Edward Leung, a former spokesperson for the group Hong Kong Indigenous, was acquitted after a majority of jurors returned not guilty votes.
RTHK reports that the nine-person jury began their deliberations on Monday, after Justice Albert Wong said that the court would only accept a majority verdict of at least seven votes, and instructed the jurors to put aside their personal emotions and political opinions for the moment. Leung was acquitted today after the jury voted seven to two to acquit.
Despite the acquittal, Leung will head back to prison as he is currently serving a six-year jail term for assaulting a police officer and taking part in the Mong Kok riot. The sentence was handed down in May.
At the time, Leung faced two rioting charges, but the jury failed to return a valid verdict for the incitement charge, resulting in a retrial that concluded today.
HKFP reports that Leung’s retrial was combined with the trials of Lee Nok-man, Lam Ngo-hin, and Yung Wai-ip.
Lee and Lam were acquitted of rioting.
Yung, meanwhile, has denied four counts of rioting, assaulting a police officer, taking part in an unlawful assembly, and inciting others of taking part in an unlawful assembly.
Yung — who is often referred to as “Captain America” for turning up to protests with the Marvel hero’s shield — was found guilty today of two of the four counts of rioting and of assaulting an officer. He was acquitted of the two other rioting counts and of inciting an unlawful assembly, and the jury was unable to reach a verdict on whether he took part in an unlawful assembly.
He will be sentenced on April 4.
HK01 reported that Leung breathed a sigh of relief when the judgement was handed down, while both Lee and Lam burst into tears.

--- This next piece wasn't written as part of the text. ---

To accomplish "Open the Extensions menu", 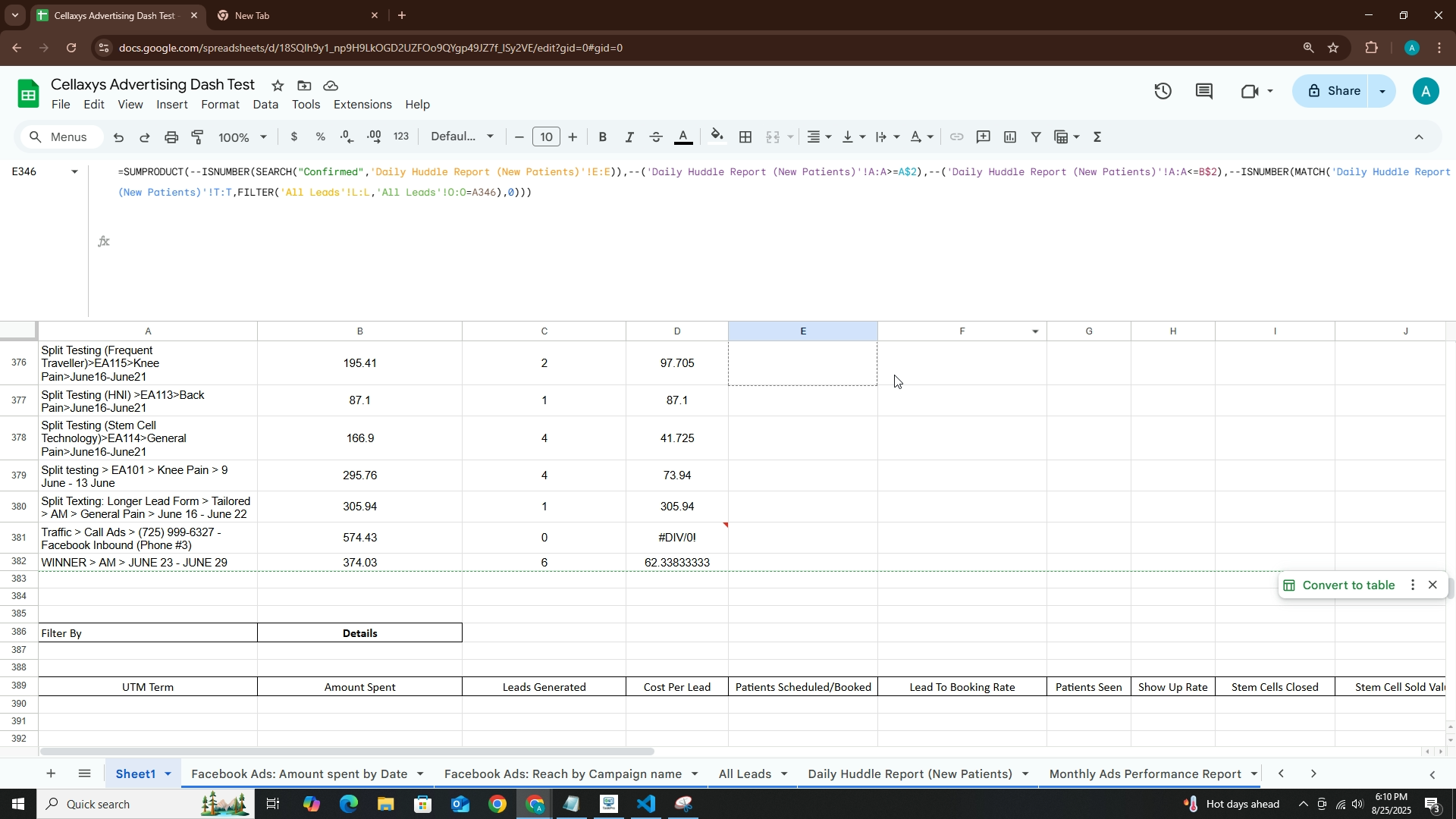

The riots in question took place in February 2016 after the government decided to crack down on unlicensed food hawkers serving local snacks in Mong Kok during the Lunar New Year.

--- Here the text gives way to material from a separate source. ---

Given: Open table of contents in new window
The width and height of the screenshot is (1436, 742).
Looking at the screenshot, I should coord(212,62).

The clampdown prompted some independence activists to gather around the hawkers to prevent personnel from the Food and Environmental Hygiene Department (FEHD) from clearing them out.

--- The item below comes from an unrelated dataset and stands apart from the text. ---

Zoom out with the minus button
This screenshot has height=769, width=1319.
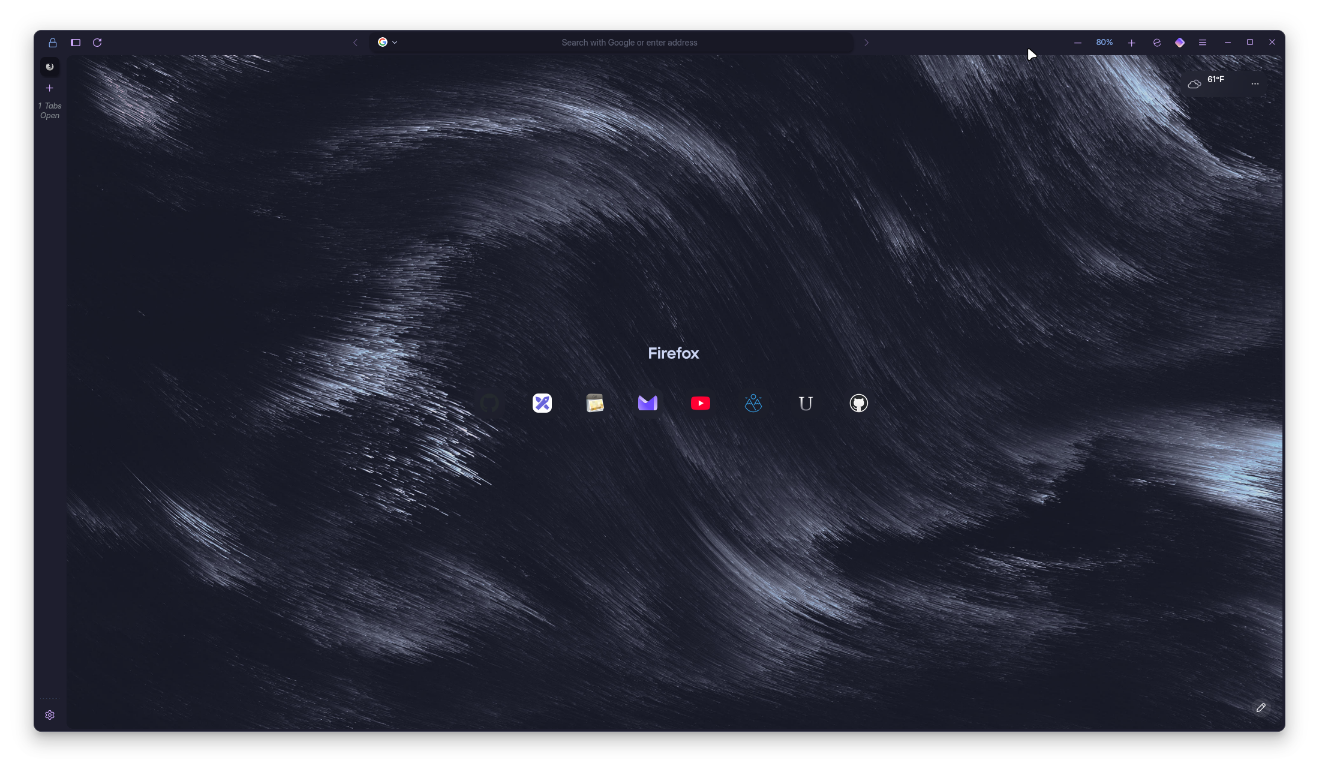pos(1077,43)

Police soon got involved, with the situation quickly devolving into some of the worst civil unrest the city has seen, with protesters hurling bricks at police, setting fire to trash cans, and a Hong Kong police officer even firing warning shots into the air.
Correction: A previous version of this story incorrectly stated that the jury voted seven to two to convict Leung. In fact, it voted seven to two to acquit. Coconuts HK apologizes for any confusion caused.